**Stated exercise**. Rewrite the guide to buying JDM cars from New Zealand, starting with "Why we keep" and going on through "before state registration.", changing "Auckland" to "Wellington".

**Page text**.

If you're an Aussie hunting for a clean Mk4 Supra, an R32, R33 or R34 Skyline GT-R, or a Mitsubishi Evo — sourcing from New Zealand makes more sense than most buyers initially realise. Both countries drive on the left, the Pacific shipping routes are short, the language is the same, and the NZ JDM pool is genuinely deeper than what's currently moving locally.
We import these cars across the ditch every week. This is the buyer's guide we wished existed when we started — written for the buyer who wants to know what they're actually committing to before they sign anything.

Why we keep pointing Aussies at New Zealand
A few reasons we come back to.
Right-hand-drive end-to-end. No conversion, no compliance grey area, no driver-position weirdness. The car was born RHD and will stay RHD.
Realistic shipping timelines. 1–2 months for Auckland to Brisbane or Sydney, and 2–3 months to any US port.
English documentation. Service records, ownership history, inspection paperwork — already in English. No translation step before state registration.
Better pre-purchase visibility. Most NZ-resident cars can be inspected and test-driven before you commit. Japanese auction purchases are based on a grade sheet and a few photos. Different game.
The currency. AUD has been strong against the NZD (around 1.10 NZD/AUD in early 2026). A car priced NZ$80,000 lands in Brisbane for around AU$72,000 before duties — roughly 15% under the same spec via Japan auction with all its fees stacked on.
The two pathways for legal import
The 25-year personal import rule
Any vehicle 25 years or older is eligible for import as a Personal Import under the Road Vehicle Standards Act. This is the simplest path — and it covers most JDM heroes:
- Toyota Supra Mk4 (1993–2002) — the entire JZA80 production run is now eligible.
- Nissan Skyline GT-R R32 (1989–1994), R33 (1995–1998) — fully eligible. R34 (1999–2002) eligibility rolls in month-by-month through 2027.
- Mitsubishi Lancer Evolution I through VII — fully eligible. Evo VIII clears by 2028, Evo IX by 2030.
- Honda NSX, Mazda RX-7 FD, Toyota Chaser JZX100, Nissan 300ZX Z32 Twin Turbo — all eligible.
Personal imports need an Import Approval from the Department of Infrastructure. The application is online and typically processes in 4–8 weeks.
SEVS for newer enthusiast cars
The Specialist and Enthusiast Vehicle Scheme (SEVS) covers a curated list of newer performance cars. SEVS imports come through a Registered Automotive Workshop (RAW), which performs compliance work and issues an Identification Plate.
SEVS-listed cars relevant to NZ sourcing include:
- Nissan R35 GT-R (Premium, Black Edition, Track Edition, Nismo) — all years
- Mitsubishi Evo X (specific variants)

**Record set**.
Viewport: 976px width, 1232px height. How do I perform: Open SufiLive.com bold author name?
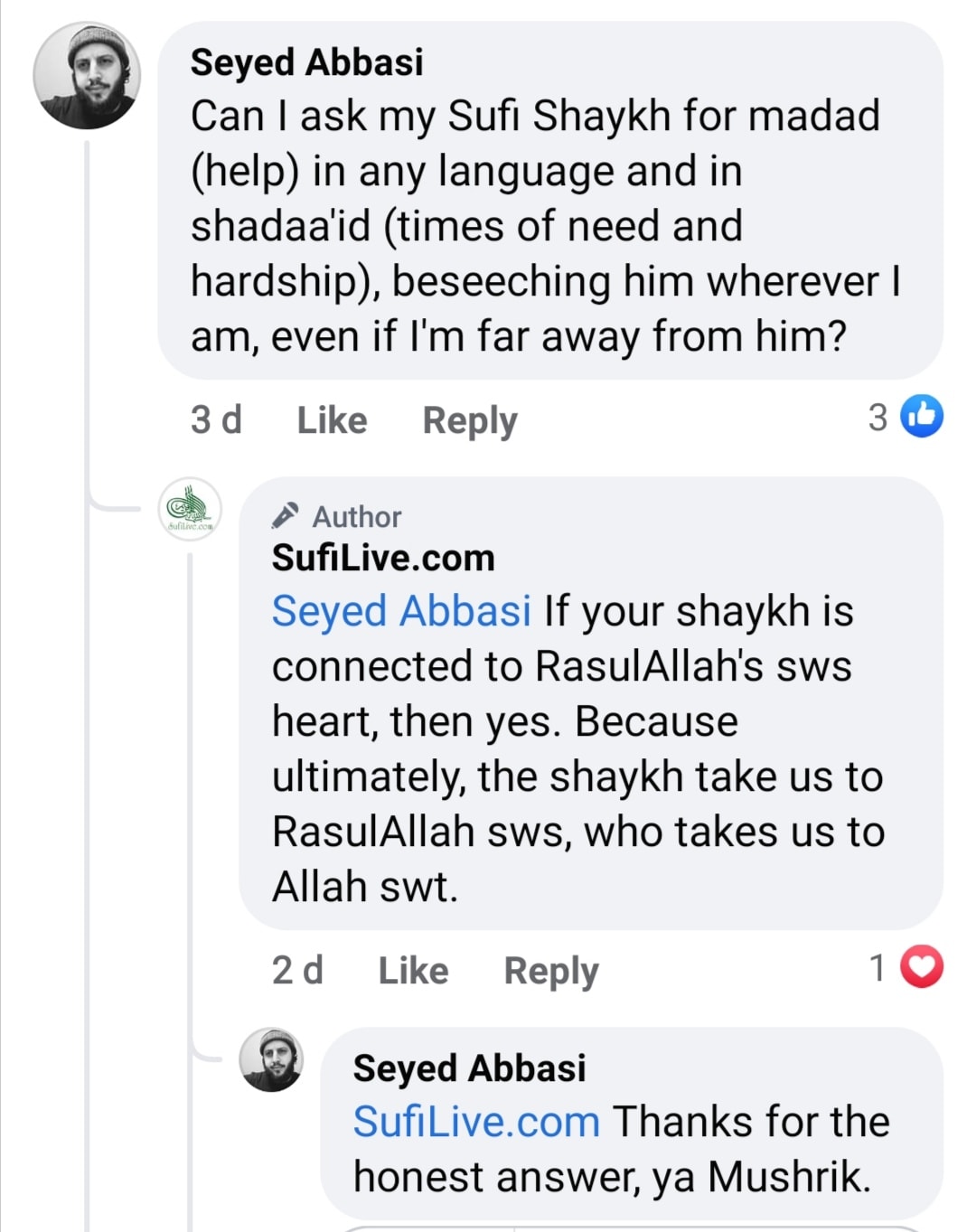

---

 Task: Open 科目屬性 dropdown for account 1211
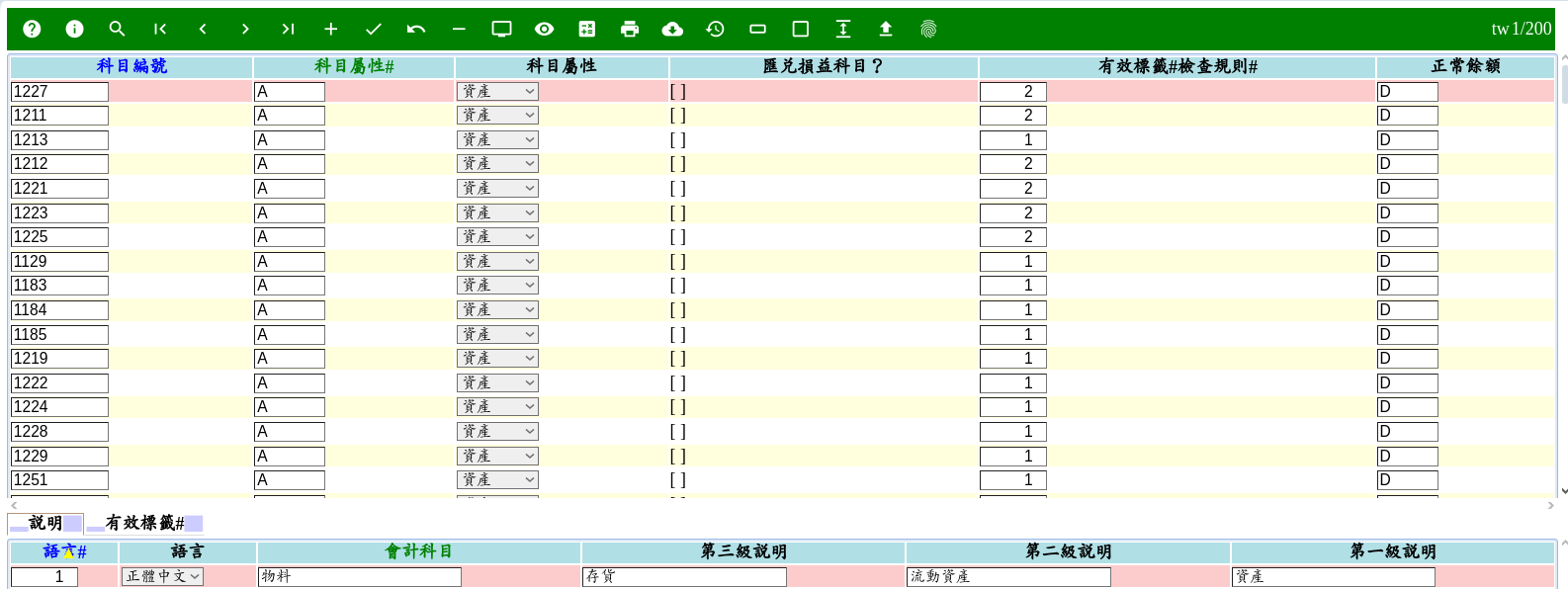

**Response**.
Why we keep pointing Aussies at New Zealand
A few reasons we come back to.
Right-hand-drive end-to-end. No conversion, no compliance grey area, no driver-position weirdness. The car was born RHD and will stay RHD.
Realistic shipping timelines. 1–2 months for Wellington to Brisbane or Sydney, and 2–3 months to any US port.
English documentation. Service records, ownership history, inspection paperwork — already in English. No translation step before state registration.